▶ _SUPPLIED PASSAGE_

--- start ---

# What Did A Real '65 Military Vostok Look Like?



## Polo_Step (Aug 24, 2005)

A friend came back from Lutsk the other day and brought me one of these as a present :








(picture from Vostok site).

Aside from wondering what the Soviet/Russian "Space Force" whose insignia adorns the face might conceivably be, I'm also wondering what a "real" military-issue 1965 Vostok might look like. Curiously, I can't find any on eBay or elsewhere.

Does anyone know what the difference between 2414 and 2414A movements is?

As always, thanks for any help!


----------



## rhaythorne (Jan 12, 2004)

That's nice. I wish I had more friends like yours!











> I'm also wondering what a "real" military-issue 1965 Vostok might look like


Well, difficult to say for sure, but it might look something like this:

*Late 60's/Early 70's (maybe) Vostok Komandirskie -*

3AKA3 MO CCCP (By Order of the Ministry of Defence of the USSR)


----------



## psychlist (Feb 28, 2005)

Did/do the Soviet/Russian military really run around wearing watches with little pics of ships/divers/tanks?

If they really did it somehow puts the threat of the Cold War in a different perspective. Somehow they don't seem as butch as western mil watches


----------



## rhaythorne (Jan 12, 2004)

Maybe the picture dials were to remind the soldiers which particular unit they were fighting for so that a tank commander didn't accidentally climb into a MiG cockpit or a paratrooper attempt to bail out of a submarine for example


----------



## Polo_Step (Aug 24, 2005)

psychlist said:


> Did/do the Soviet/Russian military really run around wearing watches with little pics of ships/divers/tanks?


From what I gather, this stuff was/is sold to servicemen as the typical kind of non-issue "unit pride" trash that one sees around any major military. Goes with the tattoo.

I'm told that collecting these things is sort of a hobby with many Russians, somewhat like the craze for collecting Swatches was in the West, and I should imagine the large majority of sales is to civilians.


----------

--- end ---

▶ _DATASET EXCERPT_
--- start ---

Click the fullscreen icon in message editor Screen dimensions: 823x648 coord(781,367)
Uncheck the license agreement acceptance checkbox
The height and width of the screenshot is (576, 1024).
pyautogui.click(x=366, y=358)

--- end ---

▶ _DIRECTIVE A_
Translate this sentence from the Vostok watch thread into Spanish: "I'm told that collecting these things is sort of a hobby with many Russians, somewhat like the craze for collecting Swatches was in the West, and I should imagine the large majority of sales is to civilians."
▶ _DIRECTIVE B_
From the Vostok watch thread, quote the stretch from "From what I" through "with the tattoo.".

▶ _RIGHT ANSWER A_
Me dicen que coleccionar estas cosas es una especie de pasatiempo para muchos rusos, algo parecido a lo que fue en Occidente la fiebre por coleccionar Swatch, y me imagino que la gran mayoría de las ventas son a civiles.

▶ _RIGHT ANSWER B_
From what I gather, this stuff was/is sold to servicemen as the typical kind of non-issue "unit pride" trash that one sees around any major military. Goes with the tattoo.